**YOUR ASSIGNMENT:** Format each line of the entries below as a string in a JSON list, skipping blank lines. Leave the pictures out of the answer.

**Stored data:**
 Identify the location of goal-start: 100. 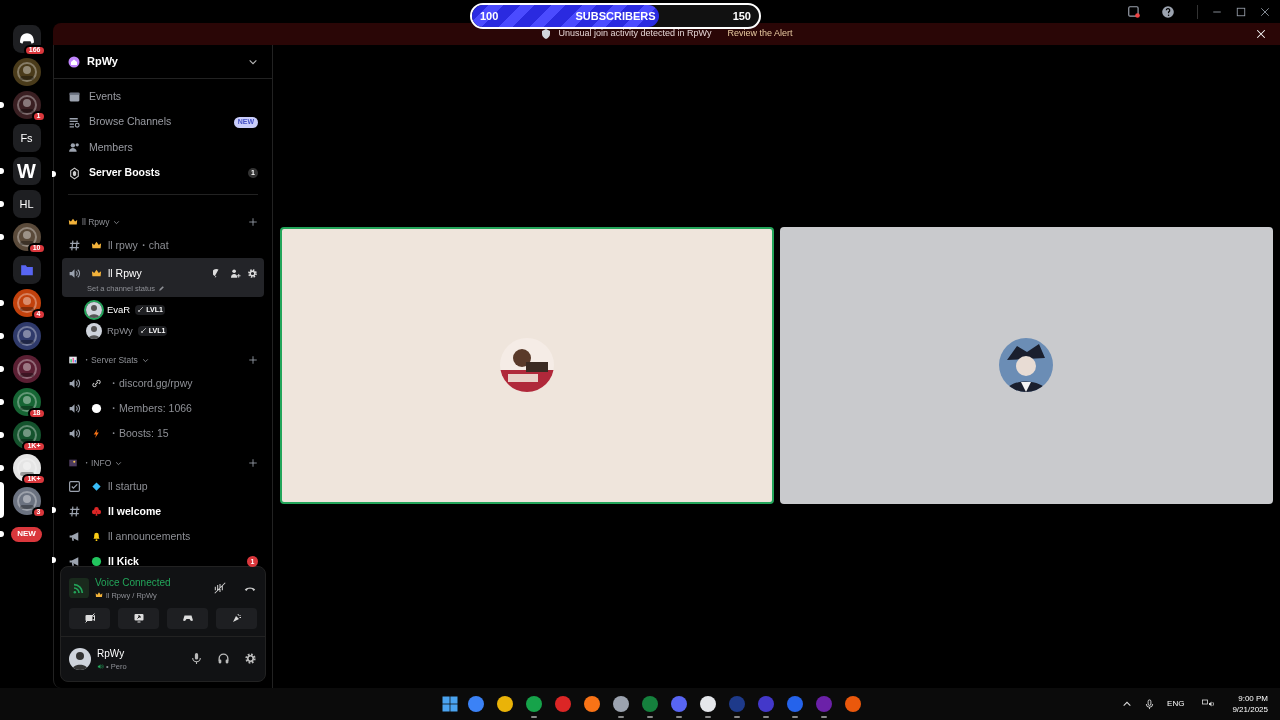
(490, 16).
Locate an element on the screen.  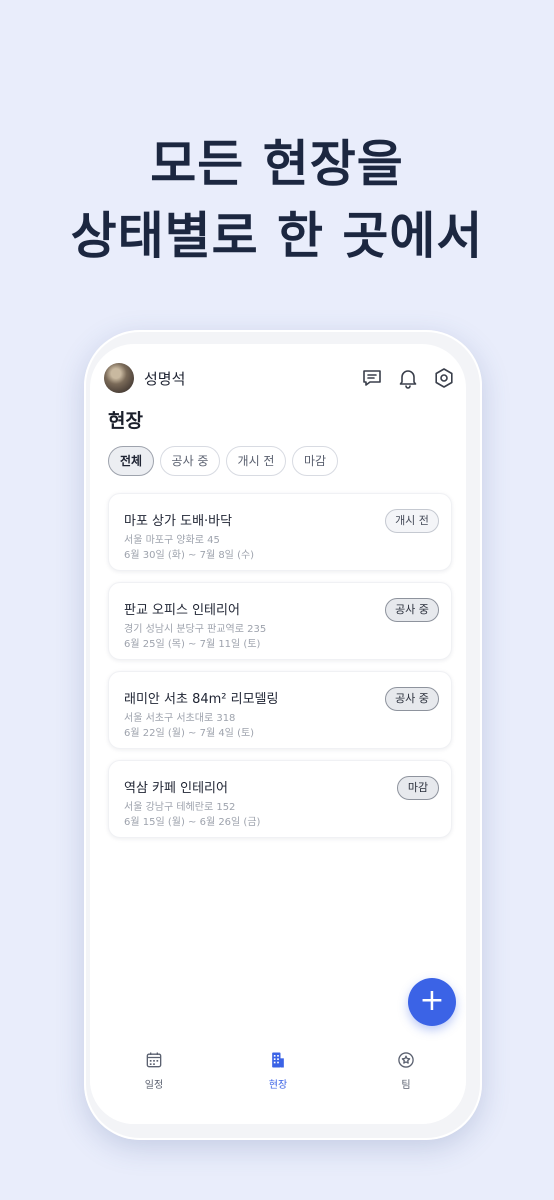
nav-label-sites: 현장 is located at coordinates (278, 1086).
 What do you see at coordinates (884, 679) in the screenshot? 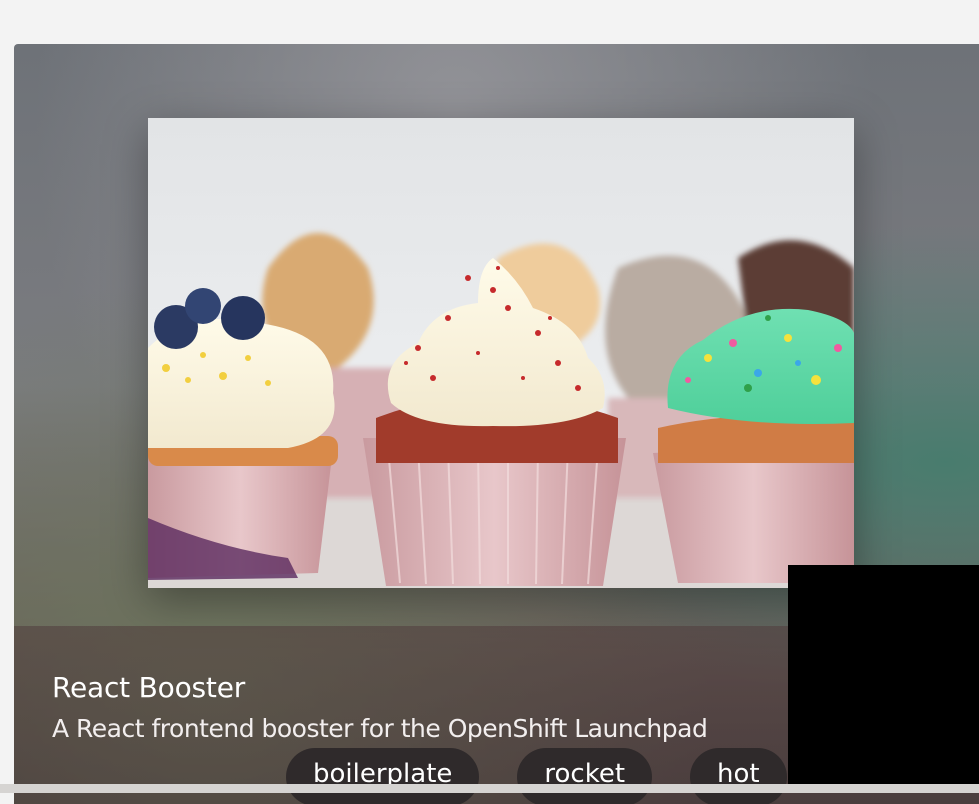
I see `redaction-overlay` at bounding box center [884, 679].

**ANSWER SPACE:**
[
  " Identify the location of goal-start: 100. ",
  "(490, 16).",
  "Locate an element on the screen.  ",
  "nav-label-sites: 현장 is located at coordinates (278, 1086).",
  " What do you see at coordinates (884, 679) in the screenshot? ",
  "I see `redaction-overlay` at bounding box center [884, 679]."
]